Seen through modern Western eyes, none of this makes sense. Just because the anti-Morsi camp allegedly put millions of people into the streets to demand the elected president’s ouster doesn’t make the army’s action “democratic.” But for some observers in the Middle East, the strange bedfellows that Egyptian liberals seem to prefer are not so shocking: The coup is merely the latest inflection of a longer historical arc that unites authoritarians and liberals in a profound ambivalence about Western values and the West itself. “I’m not at all surprised this was the work of what we’ve come to call the liberals,” said Samuel Tadros, author of the newly published Motherland Lost: The Egyptian and Coptic Quest for Modernity, an account of modern Egyptian history after Napoleon’s 1798 invasion, and one of the most in-depth English-language histories of Egypt’s age-old Christian minority population. “The West is a model to be followed, but it was also a source of feelings of inferiority. The liberals don’t want to be like it, but they want to catch up to the West to be like it. They dress like Westerners, they look like Westerners, but they also reject the West.”
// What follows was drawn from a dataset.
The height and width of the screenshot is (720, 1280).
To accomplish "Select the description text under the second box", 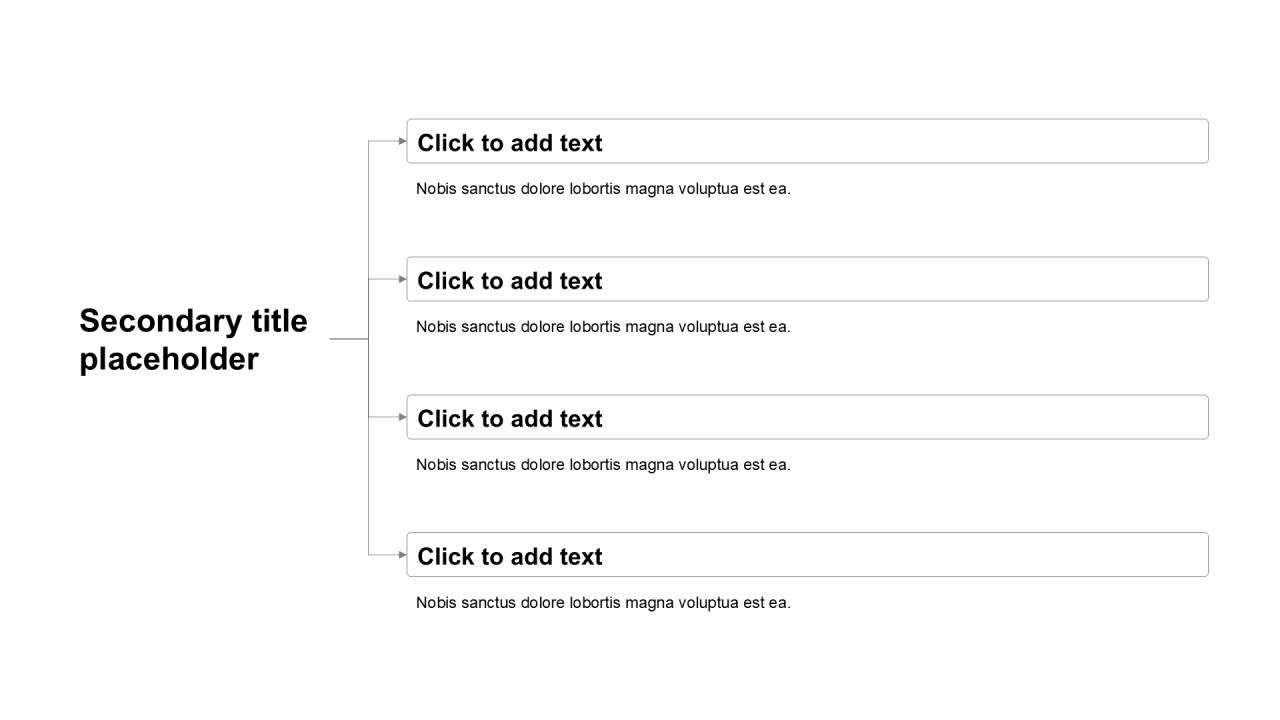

Tadros, a professorial lecturer in Egyptian politics at Johns Hopkins School for Advanced International Studies and a research fellow at Hudson Institute’s Center for Religious Freedom, told me in a recent interview that they were never liberals in the first place, or at least not as the term is usually understood in Western political communities. “In Egypt, liberalism didn’t start as it did in Europe with the emergence of an independent bourgeoisie that sought to limit the powers of the state and other entrenched institutions like the church and the aristocracy. In Egypt, there was no crisis pitting the individual against the state because liberalism was born with the rise of the civil-servant class in the mid 19th century. Since civil servants are a part of the state, this liberalism is not at all interested in limiting the role of the state.”
Tadros’ book corrects both the mainstream journalistic conceit regarding Arab liberalism as well as the accepted scholarly narrative. “Motherland Lost has a startling insight into the nature of Egyptian—and more broadly Arab—liberalism,” Fouad Ajami wrote me in an email. One of the United States’ pre-eminent scholars of the Middle East, and its shrewdest observer, Ajami is co-chair of the Hoover Institution’s working group on Islamism, which published Tadros’ book. “The bourgeoisie in Egypt emerged out of the bosom of the state and remained dependent on state power and patronage,” Ajami explained. “Thus it remained brittle, unable to check state power and tyranny.”
In particular, as Ajami notes, Tadros challenges Albert Hourani’s Arabic Thought in the Liberal Age, a canonical account that established figures like novelist Taha Hussein, historianAli abd el-Raziq, and intellectual Ahmed Lutfi el-Sayed as the standard-bearers of the golden age of Egyptian liberalism, from 1923 to 1952—free-thinkers who lit the path that Arabs needed to walk to join modernity. The question that remains is why in the last century have so few picked up the mantle of these great men.
“Hourani gave that liberalism power and autonomy it did not posses,” Ajami explained. “Tadros’ brilliant revisionism throws a floodlight on the disabilities of liberalism in Egyptian and Arab settings.” Or as Tadros himself put it: “I wanted to challenge the narratives about how Egyptian liberals view themselves. They see Nasser as a devil who ruined them, but they never ask where Nasser came from.”